The company currently has a fleet of 20 “super spec” rigs operating in the Permian and all are contracted. Pricing increases in the Permian for high spec walking rigs are putting spot rates in the plus or minus $23,000 per day to $25,000 per day range with the Ensign Edge controls products suite.  

In the United States, Ensign would need to see rates of close to  $30,000 per day before it would consider a new build of a $28 million to $30 million ADR become attractive again and “there’s a little bit of space between those two numbers today,” Geddessaid in response to a question.

After a flat 2017 in Australia where Ensign has 50 per cent of the market share with 30 per cent of the rigs, the company expects a slight improvement in drilling days, said Connors. The company is forecasting a 10 per cent to 15 per cent increase in activity due to demand related to domestic natural gas supply.

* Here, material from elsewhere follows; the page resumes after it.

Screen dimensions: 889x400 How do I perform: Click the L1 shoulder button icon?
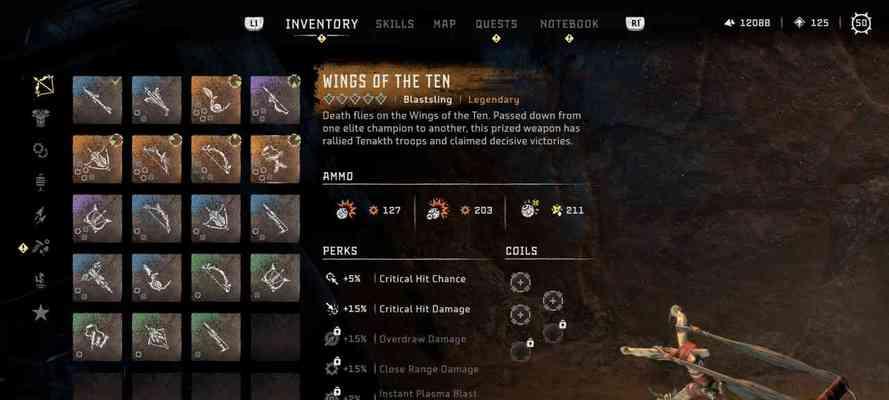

Pricing also has stabilized in the country and is beginning to improve, particularly for equipment and personnel with demonstrated performance ability, he said. However, the overall increase to the fleet average will be modest due to the long-term nature of most contracts in the area.

“There’s no question the worst is behind the sector as all our year-over-year metrics reflected the strengthening drilling and well servicing business climate world wide supported by a more solid $60 WTI environment,” said Geddes. “But that said, we started to see some bifurcation in certain markets driven mostly by geopolitical issues.” 

In the U.S. where Ensign does more than half of its business, Ensign saw regulatory obstacles reduced through 2017, according to Geddes.  “In our over-regulated Canadian market we saw companies trim budgets, reflecting their reduced cash flows, the result of necessary product discounts caused by infrastructure and tax issues.”

Geddes also announced that Ed Kautz, president of U.S. operations, would be retiring July 1, 2018 after nearly 25 years with the company.

Nuss will be assuming responsibility for all U.S. operations in addition to Latin and South America.